Based on the above tables, only a temporary mild uveitis was observed which had a good response to topical steroid.


This study showed significant improvement of visual acuity after Bevacizumab intravitreal injection, compared to baseline visual acuity. (P<0.001).Similar results have been reported in a study by Hyun Seung and colleagues. They concluded that in a total of 103 eyes of 89 patients with subfoveal neovascularization after two years of following up, 24 eyes have recurrence and the remainder had stable condition. They concluded that bevacizumab monotherapy in the treatment of myopic subfoveal neovascularization has an effective role. Although, they had 23/3% recurrence rate after two years of follow-up [11], in our study we did not have any recurrence during the six months follow-up. So this difference could be the result of our short duration of follow up.

In a retrospective study in 2007-2006 by Jaime Levy and colleagues, 65 patients with wet AMD were treated with intravitreal injection of bevacizumab. After 6 months of follow up, the mean visual acuity changed from a baseline 1.12 ±0.62 to 0.83±0.47 (P<0.001).They also could not find any side effects of avastin in study groups [12].

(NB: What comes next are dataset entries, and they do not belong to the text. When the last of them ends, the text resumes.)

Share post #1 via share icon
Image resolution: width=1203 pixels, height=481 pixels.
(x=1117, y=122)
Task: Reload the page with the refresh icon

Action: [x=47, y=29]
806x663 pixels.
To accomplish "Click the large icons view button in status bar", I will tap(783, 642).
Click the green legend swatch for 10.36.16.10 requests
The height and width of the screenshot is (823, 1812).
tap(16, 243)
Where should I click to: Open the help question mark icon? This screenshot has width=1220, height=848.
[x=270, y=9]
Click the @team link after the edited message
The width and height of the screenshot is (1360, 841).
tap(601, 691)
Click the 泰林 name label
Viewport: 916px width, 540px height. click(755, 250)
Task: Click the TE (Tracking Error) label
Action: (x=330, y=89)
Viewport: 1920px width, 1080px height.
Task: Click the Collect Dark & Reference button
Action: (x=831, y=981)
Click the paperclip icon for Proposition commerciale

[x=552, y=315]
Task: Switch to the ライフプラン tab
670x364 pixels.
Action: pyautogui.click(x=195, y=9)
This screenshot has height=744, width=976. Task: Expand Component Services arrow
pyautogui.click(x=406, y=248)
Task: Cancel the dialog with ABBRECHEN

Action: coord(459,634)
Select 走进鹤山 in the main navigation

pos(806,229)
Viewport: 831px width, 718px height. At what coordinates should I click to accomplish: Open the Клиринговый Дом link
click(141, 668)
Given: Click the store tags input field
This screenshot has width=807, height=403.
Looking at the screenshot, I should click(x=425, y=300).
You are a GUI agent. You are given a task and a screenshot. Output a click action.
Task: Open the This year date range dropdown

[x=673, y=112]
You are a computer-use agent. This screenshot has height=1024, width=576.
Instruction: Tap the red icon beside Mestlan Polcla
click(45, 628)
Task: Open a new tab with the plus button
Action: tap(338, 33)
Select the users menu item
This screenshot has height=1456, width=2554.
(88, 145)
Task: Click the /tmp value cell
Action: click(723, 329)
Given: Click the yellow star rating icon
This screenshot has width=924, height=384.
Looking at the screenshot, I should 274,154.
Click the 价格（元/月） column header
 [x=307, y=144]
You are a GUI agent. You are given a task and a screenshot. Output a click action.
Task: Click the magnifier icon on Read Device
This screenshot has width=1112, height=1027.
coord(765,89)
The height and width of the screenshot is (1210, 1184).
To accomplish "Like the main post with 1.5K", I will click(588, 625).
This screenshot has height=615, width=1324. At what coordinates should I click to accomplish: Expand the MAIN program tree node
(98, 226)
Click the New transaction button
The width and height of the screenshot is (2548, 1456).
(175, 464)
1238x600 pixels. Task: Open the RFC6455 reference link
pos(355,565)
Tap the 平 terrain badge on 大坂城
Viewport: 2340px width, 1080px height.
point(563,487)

In a prospective study in 2013 by Dalia Sabry and his colleagues, the mean logMAR was 1.43 before treatment, but 6 months after treatment, it significantly improved the patients’ vision to 0.7 logMAR (P: 0.02) but statistically significant correlation was not observed between the recovery of visual acuity and number of intraocular injection [13]. In another study by Mahmood S et al., the effect of intravitreal injection of bevacizumab was also shown to have dependency on the duration of wet macular degeneration. Interestingly, we obtained similar results in our experiments [14]. Among the subjects of our study, the only side effect was eye inflammation in 2 patients (2/631 percent). The study by Ozkaya and colleagues in 2013 in newly diagnosed patients with eAMD, observed uveitis in 5 (%6.3) and those treated with bevacizumab were 2 cases (%2.7). Since this side effect is seen in this study and ours, further investigation is needed [15].

None of the subjects in our study became potentially blind during the six months follow up. Chong and his colleagues demonstrated that bevacizumab compared to Ranibizumab in the treatment of eAMD is more cost-effective but Ranizumab half life is lower and needed monthly injection. Bevacisumaub does not require monthly injections but there are several reported cases of blindness worldwide but no any patient in our study developed sight threading complication. The risk of systemic and ocular side effects and the cost-effectiveness of these drugs in affected eyes are puts more emphasis on research so that their side effects are constantly monitored [16]. In some other research, intravitreal injection of bevacizumab in the 6-month follow-up was effective in the treatment of neovascularization without any side effects [13].


Avastin improved the patients’ visual acuity within 6 months of treatment. It did not show any systemic side effects during the six months follow-up. Only two patients developed uveitis, a none threatening visual side effect that response to topical steroid treatment after intravitreal injection, and hence, monitoring this therapeutic agent and its side effects in the control and treatment of age-related macular degeneration is important due to their cost effectiveness versus other expensive anti-vascular endothelial growth factors.